Key Laboratory of Optoelectronic Technology and Systems of Ministry of Education, College of Opto-Electronic Engineering, Chongqing University, Chongqing 400030, China.
Sensors (Basel). 2012;12(6):7410-22. doi: 10.3390/s120607410. Epub 2012 May 31.

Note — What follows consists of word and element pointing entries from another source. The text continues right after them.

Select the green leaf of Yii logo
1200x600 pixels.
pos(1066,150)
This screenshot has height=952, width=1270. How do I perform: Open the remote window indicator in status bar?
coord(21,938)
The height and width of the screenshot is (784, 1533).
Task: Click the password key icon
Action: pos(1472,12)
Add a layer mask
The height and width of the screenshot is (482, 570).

This paper proposes a novel image region descriptor for face recognition, named kernel Gabor-based weighted region covariance matrix (KGWRCM). As different parts are different effectual in characterizing and recognizing faces, we construct a weighting matrix by computing the similarity of each pixel within a face sample to emphasize features. We then incorporate the weighting matrices into a region covariance matrix, named weighted region covariance matrix (WRCM), to obtain the discriminative features of faces for recognition. Finally, to further preserve discriminative features in higher dimensional space, we develop the kernel Gabor-based weighted region covariance matrix (KGWRCM). Experimental results show that the KGWRCM outperforms other algorithms including the kernel Gabor-based region covariance matrix (KGCRM).
本文提出了一种新的图像区域描述符,用于人脸识别,命名为基于核的 Gabor 加权区域协方差矩阵 (KGWRCM)。由于不同部分对面部特征的描述和识别有不同的效果,我们通过计算人脸样本中每个像素的相似性来构建一个加权矩阵,以强调特征。然后,我们将这些加权矩阵合并到一个区域协方差矩阵中,命名为加权区域协方差矩阵 (WRCM),以获得用于识别的面部有判别力的特征。最后,为了在更高维空间中进一步保留判别特征,我们开发了基于核的 Gabor 加权区域协方差矩阵 (KGWRCM)。实验结果表明,KGWRCM 优于包括基于核的 Gabor 区域协方差矩阵 (KGCRM)在内的其他算法。